This set of Bioinformatics Multiple Choice Questions & Answers (MCQs) focuses on “Statistical Significance of Sequence Alignment”.

1. The truly statistically significant sequence alignment will be able to provide evidence of homology between the sequences involved.

a) True

b) False

Explanation: When given a sequence alignment showing a certain degree of similarity, it is often important to determine whether the observed sequence alignment can occur by random chance or the alignment is indeed statistically sound. When a statistically significant sequence alignment is under consideration, it will be able to provide evidence of homology between the sequences involved.

2. By calculating alignment scores of a large number of ______ sequence pairs, a distribution model of the ______ sequence scores can be derived.

a) related, randomized

b) unrelated, randomized

c) unrelated, unrandomized

d) related, unrandomized

Explanation: Solving the statistical significance problem requires a statistical test of the alignment scores of two unrelated sequences of the same length. From the distribution, a statistical test can be performed based on the number of standard deviations from the average score.

3. Many studies have demonstrated that the distribution of similarity scores assumes a peculiar shape that resembles a highly skewed normal distribution with a long tail on one side. The distribution matches the _______

a) Gumble elective value distribution

b) Gumble extreme void distribution

c) Gumble end value distribution

d) Gumble extreme value distribution

Explanation: The mentioned Distribution pattern matches the Gumble extreme value distribution for which a mathematical expression is available. This means that, given a sequence similarity value, by using the mathematical formula for the extreme distribution, the statistical significance can be accurately estimated.

4. Which of the following is a part of the statistical test of sequences?

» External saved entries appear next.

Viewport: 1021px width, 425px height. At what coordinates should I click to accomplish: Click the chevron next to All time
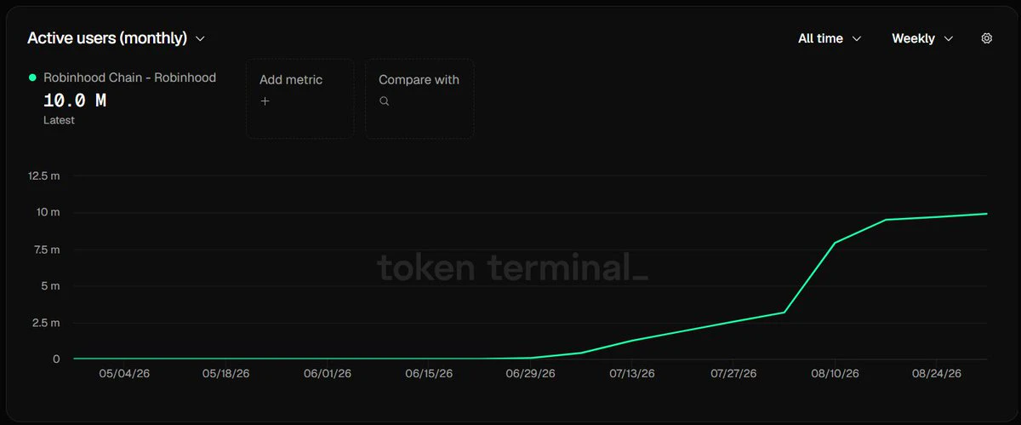coord(856,38)
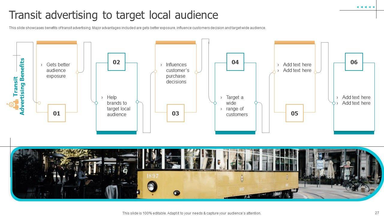Viewport: 384px width, 216px height.
Task: Select the 06 number box
Action: [354, 62]
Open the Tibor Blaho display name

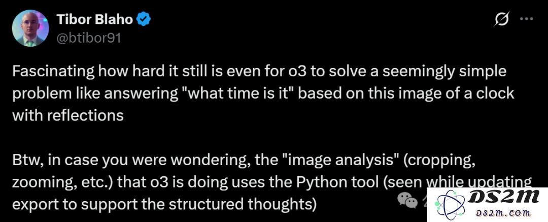95,20
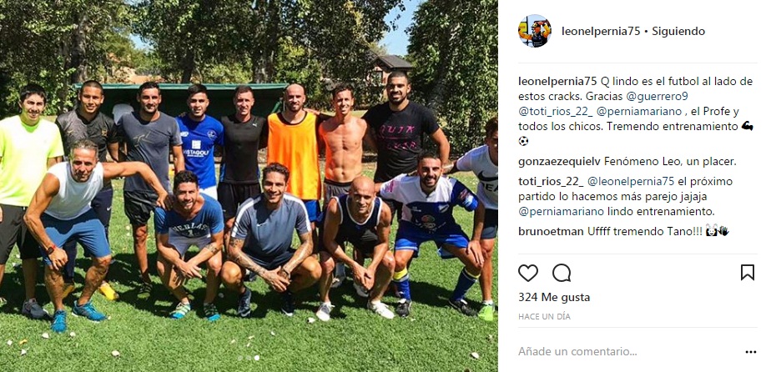Like the post with the heart icon
This screenshot has height=372, width=776.
coord(527,273)

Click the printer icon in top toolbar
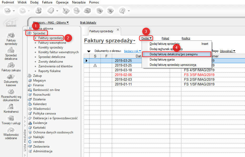pyautogui.click(x=87, y=11)
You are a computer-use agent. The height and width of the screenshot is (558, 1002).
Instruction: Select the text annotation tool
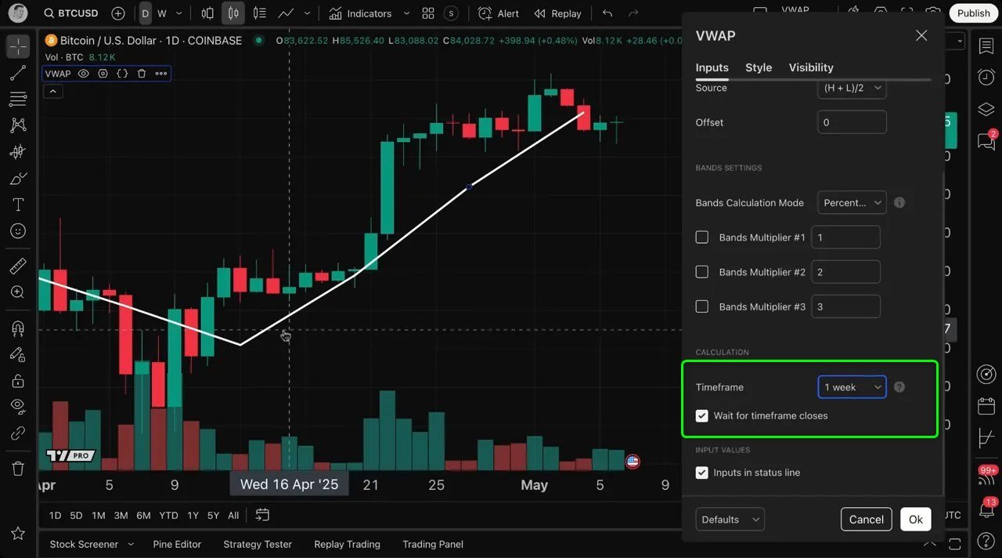pyautogui.click(x=18, y=205)
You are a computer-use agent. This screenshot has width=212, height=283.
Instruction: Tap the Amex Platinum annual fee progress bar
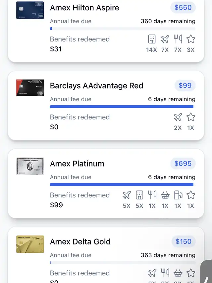pos(122,184)
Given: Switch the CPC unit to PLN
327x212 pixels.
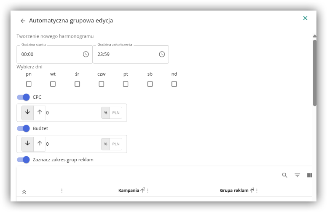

a) An optimal alignment between two chosen sequences is obtained at the end

b) Unrelated sequences of the same length are then generated through a randomization process

c) Unrelated sequences of the different length are then generated through a randomization process

d) Related sequences of the same length are then generated through a randomization process

Explanation: Unrelated sequences of the same length are then generated through a randomization process in which one of the two sequences is randomly shuffled. And the next step is that a new alignment score is computed for the shuffled sequence pair.

5. In the statistical test, randomization process in which one of the two given sequences is randomly shuffled.

a) True

b) False

Explanation: After the mentioned step, computation for the alignment score for the shuffled sequence pair is done. Further, More such scores are similarly obtained through repeated shuffling.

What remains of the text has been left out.